La société INFINITE YACHTS, chargée de toute la gestion administrative, technique et opérationnelle du M/Y Celcascor afin d'en faciliter l'utilisation par son propriétaire et de permettre son affrètement commercial, établit que pour le compte de la société SEVEN SEAS YACHTING LTD elle a effectué de nombreux paiements relatifs à l'équipage du yacht, à sa réparation, et ses approvisionnements et procédé au règlement des primes d'assurances.

La société INFINITE YACHTS démontre donc avoir une créance fondée en son principe pour les montants suivants : 93.333,18 euros, 57.000 euros, 58.878,60 euros.

La société SEVEN SEAS YACHTING LTD ne conteste pas les créances suivantes :

EGP pour 23 770,42 euros,

EVOLUTION YACHT pour 12669,41 euros,

V610 AG pour 21022,00 euros.

Monsieur Darryl B. remet aux débats un état de sa créance salariale et des dépenses qu'il a effectuées pour le compte de la société appelante et justifie d'une créance fondée dans son principe.

La société SEVEN SEAS YACHTING LTD demandant de réduire à 41.437,86 euros le montant pour lequel la saisie du navire CELCASCOR est autorisée reconnaît par la même qu'il existe des circonstances susceptibles de menacer le recouvrement des créances alléguées.

En conséquence, la décision attaquée doit être confirmée.

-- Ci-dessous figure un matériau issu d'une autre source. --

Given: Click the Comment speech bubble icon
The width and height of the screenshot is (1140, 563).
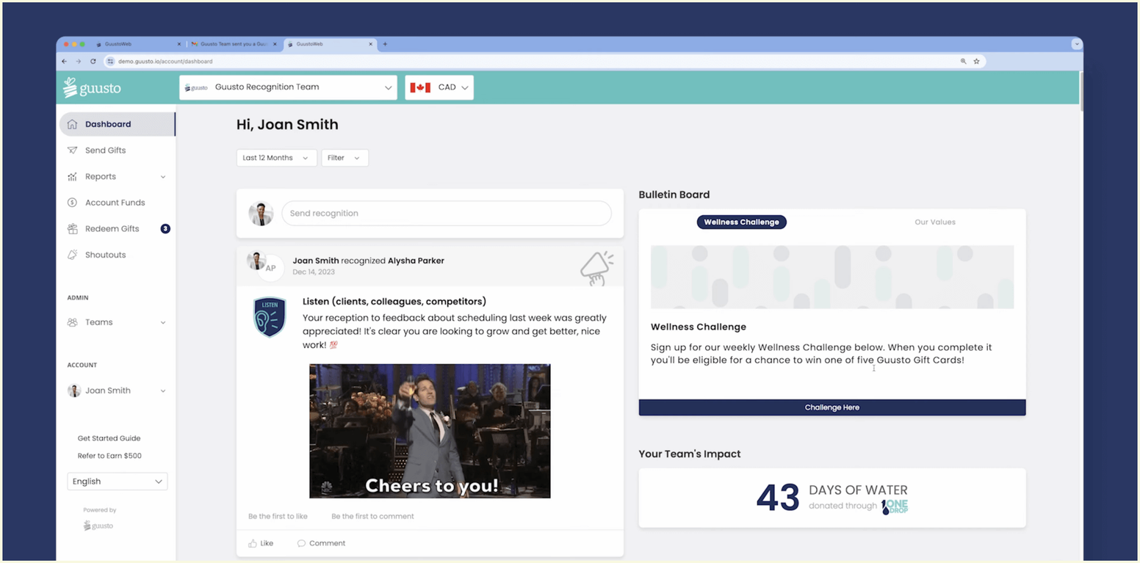Looking at the screenshot, I should coord(301,543).
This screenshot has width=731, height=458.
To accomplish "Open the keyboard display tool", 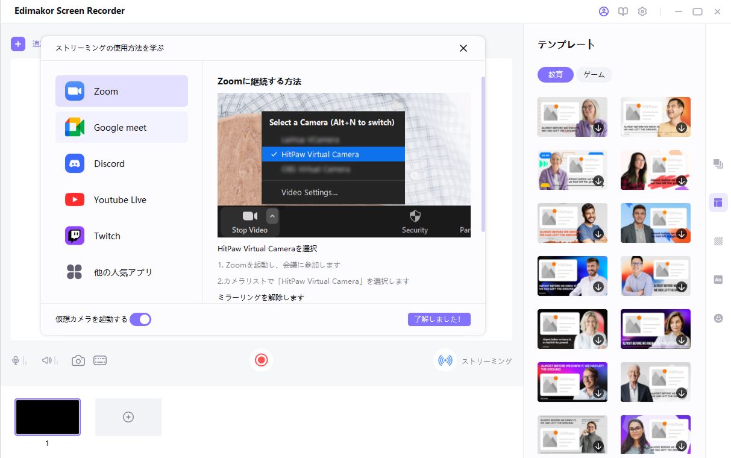I will (100, 360).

Il convient de condamner la société SEVEN SEAS YACHTING LTD à payer à la société INFINITE YACHTS,à la société ESLC SERVICES, à la société EVOLUTION YACHT et à la société V610 une somme globale de 5.000 euros au titre de l'article 700 du code de procédure civile.

PAR CES MOTIFS

La cour,

Rejette les demandes de nullité de saisie et de caducité de saisie présentées par la société SEVEN SEAS YACHTING LTD,

Confirme l'ordonnance attaquée,

Y ajoutant,

Condamne la société SEVEN SEAS YACHTING LTD à payer à la société INFINITE YACHTS, à la société ESLC SERVICES, à la société EVOLUTION YACHT et à la société V610 une somme globale de 5.000 euros au titre de l'article 700 du code de procédure civile,

Déboute les parties de leurs demandes autres ou plus amples,

Condamne la société SEVEN SEAS YACHTING LTD aux dépens recouvrés conformément à l'article 699 du code de procédure civile.